12/07 - 07:50 - Caio Blinder, de Nova York
NOVA YORK - Claro que campanha eleitoral é uma caixinha de surpresas. Está aí o exemplo do bravo, contraditório, oportunista e cheio de convicções John McCain. Meses atrás, o senador pelo Estado do Arizona e ex-prisioneiro na Guerra do Vietnã parecia imbatível na corrida das primárias republicanas rumo às eleições presidenciais americanas de 2008. Agora é a implosão de sua campanha e a necessidade melancólica de McCcain insistir que continua na raia.
Há dúvidas se McCain ainda tem fôlego seis meses antes do início da corrida das primárias. Esta semana, o alto comando de sua campanha foi demitido, falta dinheiro e o senador caiu para o segundo escalão nas pesquisas, enquanto o ex-prefeito de Nova York Rudy Giuliani se consolida na liderança republicana.
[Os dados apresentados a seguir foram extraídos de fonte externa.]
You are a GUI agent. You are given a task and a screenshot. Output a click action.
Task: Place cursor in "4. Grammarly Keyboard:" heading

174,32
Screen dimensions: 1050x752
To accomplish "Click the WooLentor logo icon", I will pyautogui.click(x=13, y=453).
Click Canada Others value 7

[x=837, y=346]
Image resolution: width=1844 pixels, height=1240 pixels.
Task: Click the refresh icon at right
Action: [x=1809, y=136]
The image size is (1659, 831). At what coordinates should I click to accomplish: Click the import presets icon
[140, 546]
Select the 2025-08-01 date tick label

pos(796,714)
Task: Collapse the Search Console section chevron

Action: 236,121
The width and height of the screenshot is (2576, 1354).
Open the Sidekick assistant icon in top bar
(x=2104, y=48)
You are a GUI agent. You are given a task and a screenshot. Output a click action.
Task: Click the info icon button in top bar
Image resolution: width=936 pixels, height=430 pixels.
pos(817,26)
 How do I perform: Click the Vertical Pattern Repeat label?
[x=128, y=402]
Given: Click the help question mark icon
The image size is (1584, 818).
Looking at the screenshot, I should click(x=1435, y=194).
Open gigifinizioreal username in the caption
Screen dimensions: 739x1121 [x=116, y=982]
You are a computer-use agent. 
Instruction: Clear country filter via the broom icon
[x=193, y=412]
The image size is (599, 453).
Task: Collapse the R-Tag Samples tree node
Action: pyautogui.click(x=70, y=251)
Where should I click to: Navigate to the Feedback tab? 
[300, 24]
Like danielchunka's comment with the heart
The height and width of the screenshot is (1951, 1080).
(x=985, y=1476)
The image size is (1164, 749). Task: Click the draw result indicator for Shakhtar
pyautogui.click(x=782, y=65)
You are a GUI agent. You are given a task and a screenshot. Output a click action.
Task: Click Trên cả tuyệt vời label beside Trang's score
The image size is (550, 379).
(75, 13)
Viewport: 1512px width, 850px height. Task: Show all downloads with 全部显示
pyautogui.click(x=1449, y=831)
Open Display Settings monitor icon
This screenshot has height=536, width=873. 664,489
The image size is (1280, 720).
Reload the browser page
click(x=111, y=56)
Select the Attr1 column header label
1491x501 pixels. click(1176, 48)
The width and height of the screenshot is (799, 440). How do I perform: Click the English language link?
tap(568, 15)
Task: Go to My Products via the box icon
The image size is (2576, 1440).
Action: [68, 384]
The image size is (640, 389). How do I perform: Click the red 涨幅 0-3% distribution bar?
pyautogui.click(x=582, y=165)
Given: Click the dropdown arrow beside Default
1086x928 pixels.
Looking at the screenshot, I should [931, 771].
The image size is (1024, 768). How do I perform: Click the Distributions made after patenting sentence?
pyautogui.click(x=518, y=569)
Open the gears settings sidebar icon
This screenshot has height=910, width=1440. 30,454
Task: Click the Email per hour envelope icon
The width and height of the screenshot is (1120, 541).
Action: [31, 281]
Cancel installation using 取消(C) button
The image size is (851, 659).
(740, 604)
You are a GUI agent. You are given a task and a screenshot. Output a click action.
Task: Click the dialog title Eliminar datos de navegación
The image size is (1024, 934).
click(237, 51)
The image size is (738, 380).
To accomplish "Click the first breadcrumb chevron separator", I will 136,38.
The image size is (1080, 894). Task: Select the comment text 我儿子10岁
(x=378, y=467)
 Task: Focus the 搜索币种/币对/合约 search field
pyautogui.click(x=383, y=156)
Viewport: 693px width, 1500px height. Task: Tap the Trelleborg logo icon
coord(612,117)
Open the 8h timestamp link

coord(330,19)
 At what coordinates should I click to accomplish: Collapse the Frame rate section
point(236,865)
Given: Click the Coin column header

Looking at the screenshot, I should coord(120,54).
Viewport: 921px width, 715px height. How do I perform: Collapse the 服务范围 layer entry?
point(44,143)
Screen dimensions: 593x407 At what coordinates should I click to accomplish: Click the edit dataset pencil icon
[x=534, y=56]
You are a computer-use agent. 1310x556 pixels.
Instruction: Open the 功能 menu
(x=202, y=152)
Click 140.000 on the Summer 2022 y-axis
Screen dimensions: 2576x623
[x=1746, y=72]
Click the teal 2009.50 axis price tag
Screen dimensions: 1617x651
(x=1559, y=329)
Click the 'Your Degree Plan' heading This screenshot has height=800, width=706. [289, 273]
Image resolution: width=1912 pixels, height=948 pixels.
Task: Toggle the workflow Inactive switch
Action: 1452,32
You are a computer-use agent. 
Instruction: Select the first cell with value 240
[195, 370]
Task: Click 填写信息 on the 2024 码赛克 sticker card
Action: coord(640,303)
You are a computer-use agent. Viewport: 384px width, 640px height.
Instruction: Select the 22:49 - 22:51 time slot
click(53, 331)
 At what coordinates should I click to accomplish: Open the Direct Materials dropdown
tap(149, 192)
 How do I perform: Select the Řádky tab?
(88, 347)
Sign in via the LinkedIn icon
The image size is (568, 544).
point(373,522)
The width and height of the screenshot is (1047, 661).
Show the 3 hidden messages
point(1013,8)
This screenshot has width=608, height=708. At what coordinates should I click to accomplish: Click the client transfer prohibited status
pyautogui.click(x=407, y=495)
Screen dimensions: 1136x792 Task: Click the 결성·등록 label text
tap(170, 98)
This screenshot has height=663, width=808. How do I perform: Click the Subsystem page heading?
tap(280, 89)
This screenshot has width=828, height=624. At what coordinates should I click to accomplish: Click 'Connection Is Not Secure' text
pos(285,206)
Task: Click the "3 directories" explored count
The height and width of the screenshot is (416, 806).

Mas McCain gosta de estar nesta posição meio marginal, quando suas virtudes iconoclastas se destacam. Mas antes vamos falar do seu declínio. McCain já tentara a indicação republicana no ciclo eleitoral do ano 2000, quando foi derrotado por George W. Bush, que não teve pruridos para empreender uma campanha muito suja contra o adversário. McCain se reinventou e poliu sua imagem de indomável conservador independente, sem medo para investir contra a direita religiosa e a corrupção eleitoral. Ele fez as pazes com Bush e resolveu, num cálculo político desastroso, voltar à luta eleitoral como um candidato do establishment.
Este oportunismo coincidiu com a acentuada queda da popularidade de Bush. Rivais na corrida republicana agora são mais oportunistas e se distanciam do presidente. McCain, no entanto, se mostra autodestrutivo nas suas convicções. Para o desencanto dos eleitores independentes que o adoravam, ele mantém uma passional defesa dos planos da Casa Branca no Iraque, enquanto outros senadores republicanos desertam.
Mas McCain pagou um preço mais alto ao enfurecer a base republicana e se aferrar a seus princípios quando se posicionou a favor da reforma da imigração, um projeto que deu em pizza e confirmou o descrédito de Bush dentro do seu próprio partido.
Uma reviravolta é muito difícil e a idade de McCain não ajuda (70 anos), mas vamos ser consistentes como o senador e repetir o que dissemos no começo do texto: campanha eleitoral é uma caixinha de surpresas. Como prisioneiro de guerra torturado, McCain se mostrou perseverante. Quem sabe, ele reencontre seu rumo na selva política americana.